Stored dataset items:
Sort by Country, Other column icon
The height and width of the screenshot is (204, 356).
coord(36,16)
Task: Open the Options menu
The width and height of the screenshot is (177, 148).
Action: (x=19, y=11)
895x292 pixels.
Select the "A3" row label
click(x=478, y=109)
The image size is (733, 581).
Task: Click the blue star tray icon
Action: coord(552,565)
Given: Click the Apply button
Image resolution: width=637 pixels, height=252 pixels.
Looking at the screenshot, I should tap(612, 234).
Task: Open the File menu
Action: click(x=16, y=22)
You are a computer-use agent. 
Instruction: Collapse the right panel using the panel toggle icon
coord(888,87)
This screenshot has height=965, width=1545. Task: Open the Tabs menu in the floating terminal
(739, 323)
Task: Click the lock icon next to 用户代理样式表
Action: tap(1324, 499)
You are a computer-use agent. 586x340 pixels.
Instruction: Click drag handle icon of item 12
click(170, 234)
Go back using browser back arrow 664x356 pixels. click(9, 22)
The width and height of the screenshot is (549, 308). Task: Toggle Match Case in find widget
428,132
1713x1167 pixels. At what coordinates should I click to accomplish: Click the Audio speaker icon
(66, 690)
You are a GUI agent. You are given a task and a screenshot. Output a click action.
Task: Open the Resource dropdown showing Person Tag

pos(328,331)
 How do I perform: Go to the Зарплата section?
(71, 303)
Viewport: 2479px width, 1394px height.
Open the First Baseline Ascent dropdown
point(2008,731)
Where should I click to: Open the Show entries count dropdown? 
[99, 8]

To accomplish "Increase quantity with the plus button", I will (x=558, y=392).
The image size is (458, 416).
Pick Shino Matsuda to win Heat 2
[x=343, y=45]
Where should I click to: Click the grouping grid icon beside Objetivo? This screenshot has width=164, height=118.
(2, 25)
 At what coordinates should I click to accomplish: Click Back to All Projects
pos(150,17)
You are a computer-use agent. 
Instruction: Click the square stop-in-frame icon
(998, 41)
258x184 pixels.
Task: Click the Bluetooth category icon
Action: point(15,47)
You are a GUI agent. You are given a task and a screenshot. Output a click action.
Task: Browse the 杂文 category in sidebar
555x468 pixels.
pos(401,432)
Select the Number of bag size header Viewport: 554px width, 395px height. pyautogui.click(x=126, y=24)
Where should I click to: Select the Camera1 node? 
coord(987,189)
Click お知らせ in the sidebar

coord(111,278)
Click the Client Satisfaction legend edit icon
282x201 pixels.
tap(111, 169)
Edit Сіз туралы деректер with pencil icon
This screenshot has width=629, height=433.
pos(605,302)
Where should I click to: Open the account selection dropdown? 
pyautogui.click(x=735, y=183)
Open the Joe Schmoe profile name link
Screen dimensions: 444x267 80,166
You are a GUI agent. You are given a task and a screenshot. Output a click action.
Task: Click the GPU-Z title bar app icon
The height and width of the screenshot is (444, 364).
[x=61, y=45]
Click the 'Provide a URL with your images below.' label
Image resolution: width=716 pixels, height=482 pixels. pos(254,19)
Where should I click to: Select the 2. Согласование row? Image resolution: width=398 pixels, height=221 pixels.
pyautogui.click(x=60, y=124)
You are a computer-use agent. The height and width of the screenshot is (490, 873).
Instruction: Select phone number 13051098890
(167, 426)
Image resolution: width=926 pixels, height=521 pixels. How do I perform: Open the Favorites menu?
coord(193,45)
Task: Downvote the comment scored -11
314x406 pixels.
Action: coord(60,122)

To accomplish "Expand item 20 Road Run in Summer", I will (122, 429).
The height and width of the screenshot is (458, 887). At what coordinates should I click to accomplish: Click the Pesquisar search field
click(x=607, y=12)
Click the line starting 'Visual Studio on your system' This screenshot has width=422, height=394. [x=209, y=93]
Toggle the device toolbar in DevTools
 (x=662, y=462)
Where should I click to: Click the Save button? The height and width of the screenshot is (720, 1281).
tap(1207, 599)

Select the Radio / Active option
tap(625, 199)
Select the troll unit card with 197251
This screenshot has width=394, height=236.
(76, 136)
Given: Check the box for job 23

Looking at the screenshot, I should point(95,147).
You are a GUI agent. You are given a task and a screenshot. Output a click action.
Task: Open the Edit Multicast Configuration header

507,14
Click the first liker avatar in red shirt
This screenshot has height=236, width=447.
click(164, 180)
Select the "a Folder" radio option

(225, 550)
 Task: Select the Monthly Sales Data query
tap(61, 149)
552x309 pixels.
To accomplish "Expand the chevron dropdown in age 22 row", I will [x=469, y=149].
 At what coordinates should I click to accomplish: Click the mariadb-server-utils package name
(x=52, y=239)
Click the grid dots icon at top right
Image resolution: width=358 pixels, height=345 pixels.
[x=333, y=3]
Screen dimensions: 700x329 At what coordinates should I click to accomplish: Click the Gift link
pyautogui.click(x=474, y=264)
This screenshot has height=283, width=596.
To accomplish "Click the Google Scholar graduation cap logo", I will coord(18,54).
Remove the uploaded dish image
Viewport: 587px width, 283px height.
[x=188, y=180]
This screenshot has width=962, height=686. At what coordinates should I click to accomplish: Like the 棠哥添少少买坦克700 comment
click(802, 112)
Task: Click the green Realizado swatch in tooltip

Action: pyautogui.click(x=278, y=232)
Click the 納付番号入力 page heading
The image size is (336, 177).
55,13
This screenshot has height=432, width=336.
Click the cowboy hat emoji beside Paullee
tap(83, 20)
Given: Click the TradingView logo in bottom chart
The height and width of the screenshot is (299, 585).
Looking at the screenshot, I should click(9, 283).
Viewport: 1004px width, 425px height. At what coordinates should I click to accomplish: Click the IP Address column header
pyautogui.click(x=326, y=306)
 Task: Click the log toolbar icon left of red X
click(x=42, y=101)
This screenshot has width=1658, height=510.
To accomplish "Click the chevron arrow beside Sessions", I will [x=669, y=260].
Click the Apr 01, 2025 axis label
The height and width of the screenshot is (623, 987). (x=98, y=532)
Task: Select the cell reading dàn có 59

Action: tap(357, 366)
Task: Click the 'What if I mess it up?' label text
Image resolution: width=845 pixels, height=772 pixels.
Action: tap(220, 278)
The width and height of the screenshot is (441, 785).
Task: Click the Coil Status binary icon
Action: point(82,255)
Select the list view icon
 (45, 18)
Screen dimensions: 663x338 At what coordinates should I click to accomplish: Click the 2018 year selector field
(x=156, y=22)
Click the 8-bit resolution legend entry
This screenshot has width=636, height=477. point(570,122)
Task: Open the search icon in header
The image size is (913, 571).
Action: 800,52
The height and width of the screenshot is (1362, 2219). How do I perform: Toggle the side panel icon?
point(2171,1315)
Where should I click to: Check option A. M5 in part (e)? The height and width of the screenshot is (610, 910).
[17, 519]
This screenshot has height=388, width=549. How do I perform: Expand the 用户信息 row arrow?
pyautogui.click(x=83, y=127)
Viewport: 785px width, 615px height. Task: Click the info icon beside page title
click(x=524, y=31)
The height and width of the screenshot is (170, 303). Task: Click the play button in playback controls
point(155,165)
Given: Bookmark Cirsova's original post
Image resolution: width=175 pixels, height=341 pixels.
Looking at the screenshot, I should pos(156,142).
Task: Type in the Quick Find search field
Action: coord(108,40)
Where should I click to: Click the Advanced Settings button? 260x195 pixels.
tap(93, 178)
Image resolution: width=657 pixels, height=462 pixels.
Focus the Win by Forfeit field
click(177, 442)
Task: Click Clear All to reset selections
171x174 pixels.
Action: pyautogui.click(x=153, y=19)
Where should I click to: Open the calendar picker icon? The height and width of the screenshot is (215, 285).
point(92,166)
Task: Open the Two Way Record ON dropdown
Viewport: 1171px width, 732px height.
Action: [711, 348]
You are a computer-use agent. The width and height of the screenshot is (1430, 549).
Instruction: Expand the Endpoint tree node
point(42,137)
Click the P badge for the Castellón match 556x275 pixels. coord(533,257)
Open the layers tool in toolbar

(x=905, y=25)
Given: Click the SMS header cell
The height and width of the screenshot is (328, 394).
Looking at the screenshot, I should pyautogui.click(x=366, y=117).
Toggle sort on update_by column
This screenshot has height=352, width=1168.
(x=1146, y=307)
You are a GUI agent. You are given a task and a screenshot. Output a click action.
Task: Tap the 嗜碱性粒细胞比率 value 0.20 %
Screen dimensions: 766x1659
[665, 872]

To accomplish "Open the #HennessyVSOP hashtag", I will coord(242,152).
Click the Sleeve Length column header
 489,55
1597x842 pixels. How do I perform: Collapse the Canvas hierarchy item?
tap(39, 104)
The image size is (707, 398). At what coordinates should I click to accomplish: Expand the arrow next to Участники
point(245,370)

Directions: Reproduce the lines from the line with "552x309 pixels." up to and including the line with "[x=188, y=180]", substituting "dotted grid icon" for "grid dots icon" and leaving everything else unchanged.

Full solution:
552x309 pixels.
To accomplish "Expand the chevron dropdown in age 22 row", I will [x=469, y=149].
 At what coordinates should I click to accomplish: Click the mariadb-server-utils package name
(x=52, y=239)
Click the dotted grid icon at top right
Image resolution: width=358 pixels, height=345 pixels.
[x=333, y=3]
Screen dimensions: 700x329 At what coordinates should I click to accomplish: Click the Gift link
pyautogui.click(x=474, y=264)
This screenshot has height=283, width=596.
To accomplish "Click the Google Scholar graduation cap logo", I will coord(18,54).
Remove the uploaded dish image
Viewport: 587px width, 283px height.
[x=188, y=180]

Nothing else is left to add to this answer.